● **Try it**
A faithful copy is needed of the lines below from the one with "The image size is (593, 493)." up to and including the one with "Screen dimensions: 280x174"; set it down with no pictures and no other lines.

● **Records for this task**
--------
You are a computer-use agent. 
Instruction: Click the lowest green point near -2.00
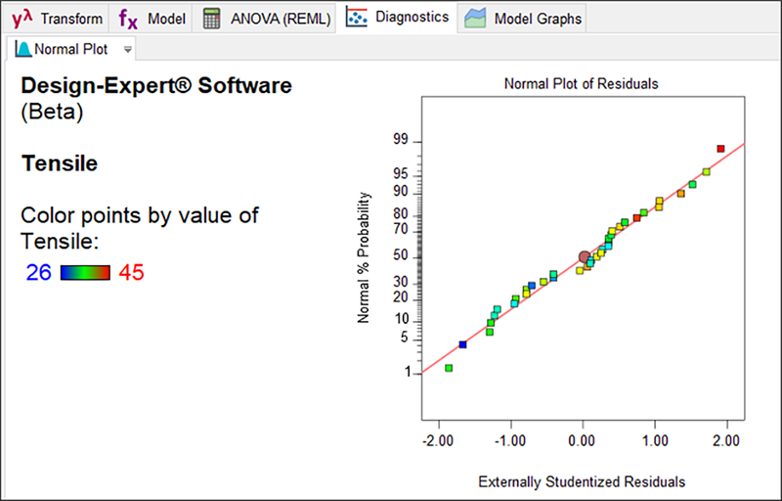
--------
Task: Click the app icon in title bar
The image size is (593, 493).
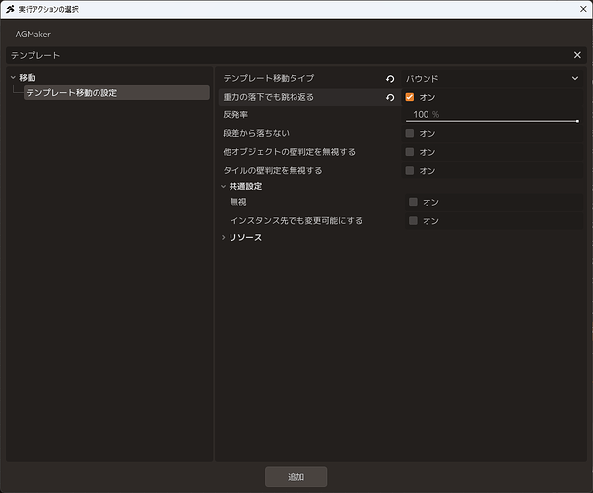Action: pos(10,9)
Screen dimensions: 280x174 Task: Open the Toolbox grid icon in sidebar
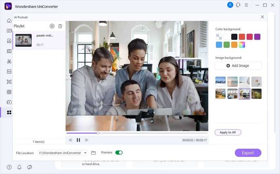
--------
● **Problem solution**
The image size is (593, 493).
Action: pos(10,9)
Screen dimensions: 280x174 Task: Open the Toolbox grid icon in sidebar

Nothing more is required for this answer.